“We have seen some actors [in retail banking] in Luxembourg provisioning quite a lot last year and reversing these provisions in [1H23],” said Dorian Rigaud, partner and banking and capital markets leader at EY, during the “Banking sector performance and priorities” presentation on 29 November 2023 at EY’s office in Kirchberg.
Retail bank earnings boosted by higher rates
On retail banks, EY noted an increase of 101% in net income in the first half of the year boosted by a rise of 34.2% in net interest margin, but also due to a large decline of 71.6% in the cost of risk on the back of the release of provisions. Rigaud explained that as these banks are cash rich, higher interest rates enabled them “to generate revenues based on these assets.”
Despite being a very large employer in the banking sector, the general administration costs for retail banks were up only 2%, which compared well to other type of banks in Luxembourg (all banks were up 4.9%).
Provisions have continued to be an issue for private banks
On private banks, Rigaud observed that net income increased by 65.4% over the same period, “driven almost exclusively” by net interest margin (+75.1%). Somehow surprisingly, he noted that provisions increased last year and continued to increase this year with the cost of risk rising by 20.3% in 1H23, but from a low level. He warned that it took place before the real estate difficulties that really started in June--therefore, late in the second quarter.

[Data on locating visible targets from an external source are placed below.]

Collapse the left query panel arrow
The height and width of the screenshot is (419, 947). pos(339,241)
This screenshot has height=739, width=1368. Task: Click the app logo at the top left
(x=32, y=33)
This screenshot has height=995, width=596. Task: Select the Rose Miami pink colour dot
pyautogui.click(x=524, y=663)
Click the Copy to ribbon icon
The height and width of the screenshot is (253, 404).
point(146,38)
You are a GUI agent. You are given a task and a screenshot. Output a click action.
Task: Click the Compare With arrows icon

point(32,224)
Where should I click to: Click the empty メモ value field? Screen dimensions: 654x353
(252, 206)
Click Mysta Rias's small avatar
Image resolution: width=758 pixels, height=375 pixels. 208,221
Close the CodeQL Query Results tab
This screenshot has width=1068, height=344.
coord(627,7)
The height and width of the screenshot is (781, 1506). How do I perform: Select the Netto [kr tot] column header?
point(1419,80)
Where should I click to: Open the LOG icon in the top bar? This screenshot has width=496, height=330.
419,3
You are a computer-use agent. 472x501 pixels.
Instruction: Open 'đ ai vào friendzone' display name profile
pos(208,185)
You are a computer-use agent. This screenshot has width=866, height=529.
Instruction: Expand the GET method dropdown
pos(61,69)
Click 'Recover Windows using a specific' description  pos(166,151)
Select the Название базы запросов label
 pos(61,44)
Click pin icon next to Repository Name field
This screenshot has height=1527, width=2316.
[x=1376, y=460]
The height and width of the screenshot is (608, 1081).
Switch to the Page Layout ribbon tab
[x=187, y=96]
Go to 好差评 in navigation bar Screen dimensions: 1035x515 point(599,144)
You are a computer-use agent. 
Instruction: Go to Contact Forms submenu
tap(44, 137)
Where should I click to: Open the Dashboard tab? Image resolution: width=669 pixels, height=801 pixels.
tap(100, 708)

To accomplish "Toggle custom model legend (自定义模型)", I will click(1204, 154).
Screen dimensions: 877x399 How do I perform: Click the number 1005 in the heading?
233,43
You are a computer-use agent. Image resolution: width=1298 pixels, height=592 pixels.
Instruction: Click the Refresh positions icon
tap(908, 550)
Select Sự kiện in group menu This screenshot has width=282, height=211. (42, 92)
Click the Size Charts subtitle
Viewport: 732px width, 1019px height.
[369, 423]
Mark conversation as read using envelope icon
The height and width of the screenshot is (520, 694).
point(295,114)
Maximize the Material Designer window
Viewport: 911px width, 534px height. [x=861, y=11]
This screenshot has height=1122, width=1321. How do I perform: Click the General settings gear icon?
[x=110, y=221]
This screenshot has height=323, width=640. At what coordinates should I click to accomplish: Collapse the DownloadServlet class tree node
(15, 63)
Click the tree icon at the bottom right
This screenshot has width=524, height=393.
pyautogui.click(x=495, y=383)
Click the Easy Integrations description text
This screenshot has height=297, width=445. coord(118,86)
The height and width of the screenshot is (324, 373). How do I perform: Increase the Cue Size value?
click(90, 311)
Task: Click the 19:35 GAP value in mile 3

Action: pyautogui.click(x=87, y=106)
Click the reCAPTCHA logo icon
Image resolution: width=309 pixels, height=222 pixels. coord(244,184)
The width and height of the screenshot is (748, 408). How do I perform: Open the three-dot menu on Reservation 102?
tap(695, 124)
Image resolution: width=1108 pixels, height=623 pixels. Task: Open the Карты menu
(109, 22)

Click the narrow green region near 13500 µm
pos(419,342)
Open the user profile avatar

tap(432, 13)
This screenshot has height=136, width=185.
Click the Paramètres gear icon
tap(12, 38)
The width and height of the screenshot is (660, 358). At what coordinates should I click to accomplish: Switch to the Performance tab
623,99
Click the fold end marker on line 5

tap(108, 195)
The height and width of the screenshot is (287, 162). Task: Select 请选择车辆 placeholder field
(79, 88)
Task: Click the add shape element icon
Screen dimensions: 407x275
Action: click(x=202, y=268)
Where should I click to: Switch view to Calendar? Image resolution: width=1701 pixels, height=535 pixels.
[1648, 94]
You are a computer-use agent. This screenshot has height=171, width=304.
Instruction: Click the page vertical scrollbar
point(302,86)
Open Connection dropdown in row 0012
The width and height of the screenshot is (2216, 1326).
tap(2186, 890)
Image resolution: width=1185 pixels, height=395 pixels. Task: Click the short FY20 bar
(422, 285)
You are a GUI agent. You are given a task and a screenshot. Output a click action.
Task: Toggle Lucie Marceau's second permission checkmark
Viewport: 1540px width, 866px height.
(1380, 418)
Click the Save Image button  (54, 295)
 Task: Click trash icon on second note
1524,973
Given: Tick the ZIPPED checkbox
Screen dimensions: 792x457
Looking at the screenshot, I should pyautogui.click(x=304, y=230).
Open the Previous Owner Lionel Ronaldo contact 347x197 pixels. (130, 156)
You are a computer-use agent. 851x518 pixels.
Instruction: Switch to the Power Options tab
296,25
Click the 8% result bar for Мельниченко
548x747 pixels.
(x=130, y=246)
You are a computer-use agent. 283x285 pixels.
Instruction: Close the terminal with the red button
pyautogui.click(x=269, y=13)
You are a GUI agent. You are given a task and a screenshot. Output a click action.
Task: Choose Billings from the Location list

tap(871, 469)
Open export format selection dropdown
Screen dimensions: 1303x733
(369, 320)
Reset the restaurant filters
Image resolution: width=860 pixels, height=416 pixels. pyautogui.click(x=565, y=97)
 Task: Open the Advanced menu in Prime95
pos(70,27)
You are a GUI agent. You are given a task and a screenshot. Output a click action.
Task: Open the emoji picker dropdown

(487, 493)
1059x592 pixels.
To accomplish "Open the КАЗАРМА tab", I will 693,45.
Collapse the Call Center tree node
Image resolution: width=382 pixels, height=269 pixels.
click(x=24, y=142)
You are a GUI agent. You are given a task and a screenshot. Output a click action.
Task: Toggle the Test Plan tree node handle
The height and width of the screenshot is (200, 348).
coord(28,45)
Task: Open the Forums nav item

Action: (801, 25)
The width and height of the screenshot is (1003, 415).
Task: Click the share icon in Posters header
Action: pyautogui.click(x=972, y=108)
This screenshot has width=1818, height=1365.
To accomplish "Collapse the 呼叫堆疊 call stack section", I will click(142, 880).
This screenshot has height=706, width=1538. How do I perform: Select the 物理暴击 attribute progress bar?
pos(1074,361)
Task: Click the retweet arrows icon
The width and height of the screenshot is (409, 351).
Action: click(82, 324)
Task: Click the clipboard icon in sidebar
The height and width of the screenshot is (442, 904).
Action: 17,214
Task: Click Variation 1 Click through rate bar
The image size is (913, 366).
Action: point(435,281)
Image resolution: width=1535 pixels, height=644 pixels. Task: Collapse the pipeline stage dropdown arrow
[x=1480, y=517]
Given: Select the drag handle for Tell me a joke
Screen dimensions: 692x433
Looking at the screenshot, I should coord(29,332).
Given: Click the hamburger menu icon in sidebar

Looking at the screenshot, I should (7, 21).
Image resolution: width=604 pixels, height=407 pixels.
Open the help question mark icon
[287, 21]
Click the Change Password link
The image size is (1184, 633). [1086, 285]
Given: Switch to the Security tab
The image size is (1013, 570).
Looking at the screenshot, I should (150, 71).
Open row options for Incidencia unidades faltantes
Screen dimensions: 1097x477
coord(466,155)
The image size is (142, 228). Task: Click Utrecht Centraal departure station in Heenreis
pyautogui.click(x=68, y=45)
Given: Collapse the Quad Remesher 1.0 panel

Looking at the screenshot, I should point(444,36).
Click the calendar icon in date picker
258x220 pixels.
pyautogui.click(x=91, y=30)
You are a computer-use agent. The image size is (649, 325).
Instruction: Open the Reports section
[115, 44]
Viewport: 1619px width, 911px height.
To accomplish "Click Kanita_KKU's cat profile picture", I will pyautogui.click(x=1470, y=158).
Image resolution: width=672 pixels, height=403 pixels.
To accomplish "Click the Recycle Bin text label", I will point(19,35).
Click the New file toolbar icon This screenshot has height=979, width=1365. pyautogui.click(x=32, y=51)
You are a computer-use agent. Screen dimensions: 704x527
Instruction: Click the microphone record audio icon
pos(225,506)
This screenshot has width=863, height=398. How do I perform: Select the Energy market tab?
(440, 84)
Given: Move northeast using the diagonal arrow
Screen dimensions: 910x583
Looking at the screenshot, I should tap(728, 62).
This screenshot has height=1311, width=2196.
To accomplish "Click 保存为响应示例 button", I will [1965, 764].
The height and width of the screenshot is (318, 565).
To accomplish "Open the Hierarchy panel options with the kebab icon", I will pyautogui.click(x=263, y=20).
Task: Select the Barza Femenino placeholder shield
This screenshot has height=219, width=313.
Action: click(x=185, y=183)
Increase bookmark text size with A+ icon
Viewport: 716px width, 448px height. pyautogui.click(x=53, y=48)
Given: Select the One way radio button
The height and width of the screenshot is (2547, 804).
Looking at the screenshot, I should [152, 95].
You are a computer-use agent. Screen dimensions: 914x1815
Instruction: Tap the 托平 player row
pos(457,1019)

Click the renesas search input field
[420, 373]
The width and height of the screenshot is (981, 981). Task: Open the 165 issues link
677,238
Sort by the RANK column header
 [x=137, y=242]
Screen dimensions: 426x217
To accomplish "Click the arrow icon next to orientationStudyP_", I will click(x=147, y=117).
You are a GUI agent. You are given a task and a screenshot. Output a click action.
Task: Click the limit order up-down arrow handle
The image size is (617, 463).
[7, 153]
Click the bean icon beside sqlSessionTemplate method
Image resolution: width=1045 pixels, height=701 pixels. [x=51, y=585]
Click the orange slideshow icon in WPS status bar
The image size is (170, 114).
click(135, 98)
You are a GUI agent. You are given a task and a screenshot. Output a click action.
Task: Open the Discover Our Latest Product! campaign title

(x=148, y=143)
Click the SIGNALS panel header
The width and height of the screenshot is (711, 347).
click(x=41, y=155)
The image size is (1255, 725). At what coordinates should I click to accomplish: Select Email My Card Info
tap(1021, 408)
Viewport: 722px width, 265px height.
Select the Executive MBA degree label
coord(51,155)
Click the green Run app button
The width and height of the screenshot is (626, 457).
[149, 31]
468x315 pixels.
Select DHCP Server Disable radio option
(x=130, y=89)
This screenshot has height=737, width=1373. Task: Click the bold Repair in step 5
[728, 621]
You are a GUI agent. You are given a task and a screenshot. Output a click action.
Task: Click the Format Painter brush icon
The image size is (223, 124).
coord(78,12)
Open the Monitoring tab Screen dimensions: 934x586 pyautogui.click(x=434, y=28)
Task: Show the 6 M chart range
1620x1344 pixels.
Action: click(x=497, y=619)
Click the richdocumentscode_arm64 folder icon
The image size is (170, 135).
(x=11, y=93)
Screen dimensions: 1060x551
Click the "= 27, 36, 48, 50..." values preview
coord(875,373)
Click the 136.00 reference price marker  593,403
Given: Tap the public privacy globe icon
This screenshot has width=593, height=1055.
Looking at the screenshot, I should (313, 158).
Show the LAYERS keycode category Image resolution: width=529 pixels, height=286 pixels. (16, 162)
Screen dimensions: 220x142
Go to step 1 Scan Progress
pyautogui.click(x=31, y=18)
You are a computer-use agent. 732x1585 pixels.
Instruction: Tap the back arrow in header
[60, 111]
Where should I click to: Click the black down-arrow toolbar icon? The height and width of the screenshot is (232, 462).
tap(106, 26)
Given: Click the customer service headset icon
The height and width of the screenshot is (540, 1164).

Rigaud noted that the staff costs have been relatively stable for private banks on the back of reduction in full-time equivalents (FTEs) and a tight control of payrolls, which at +2.97%, was below the rate indexation. Yet they experienced a large increase in administration costs (+6.65%), which is +15% over the last two years, largely on the back of high IT expenses.
He is concerned about the decline of 1.1% in the “core” net commission, as private banks were “surfing the interest margin wave,” which started to decline in June. Rigaud expects the trend downward to continue over next year.
The good days for cost-to-income may be over
The support from higher rates has contributed to reducing the cost-to-income ratio to 40.7% in 1H23 for retail banks (from 51.4% in 2022) and to 60.6% for private banks (from 70.9%). He noted that three years ago, the levels were 80% and 90%, respectively, an outcome “driven by income.” Rigaud is concerned that the trend could reverse next year if costs are not contained or reduced.
The same view applies in the coming quarters for the return on equity, which improved to 7.6% in 1H23 for retail banks (from 4.1% in 2022) and to 13.5% for private banks (from 8.8%). Moreover, Rigaud expects non-performing loans to deteriorate already in the second half of 2023, adding further pressure on profitability.